In any way, there is not much benefit besides a single function removed (in case of skarnet's code), and no performance benefit! Just me choosing the color of the bicycle shedding...
josuah
Long time nixers
http://thedjbway.b0llix.net/friends.html

Nice cluster of similar-minded software author.
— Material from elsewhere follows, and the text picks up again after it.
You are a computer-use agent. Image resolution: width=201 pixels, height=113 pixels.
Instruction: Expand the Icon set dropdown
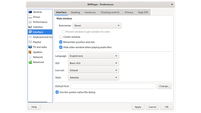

I would also add https://www.fehcom.de/, which will be there at FOSDEM 2020 :
https://fosdem.org/2020/schedule/speaker...fmann_feh/
eadwardus
Members
Those cited codes are doing memory alignment, the internal variable "->a" is used to check if there's enough space to hold more data, while a similar check is done by the malloc implementation:
musl: 382-401, 411-414, 424-428
openbsd: 1579-1617, 1678-1688
glibc: 3183-3222, 4573-4623
Those values are not exposed; so if you plan to use any heuristic to avoid brk/mmap calls (for example "->a * 2"), you will need to keep track of the current buffer size (which may be bigger than the necessary).
josuah
Long time nixers
Ah, thank you, now I understand: it is about portability. So that your software not only works portably, but also has roughly the same performance portably.

Another aspect of portability I did not think of!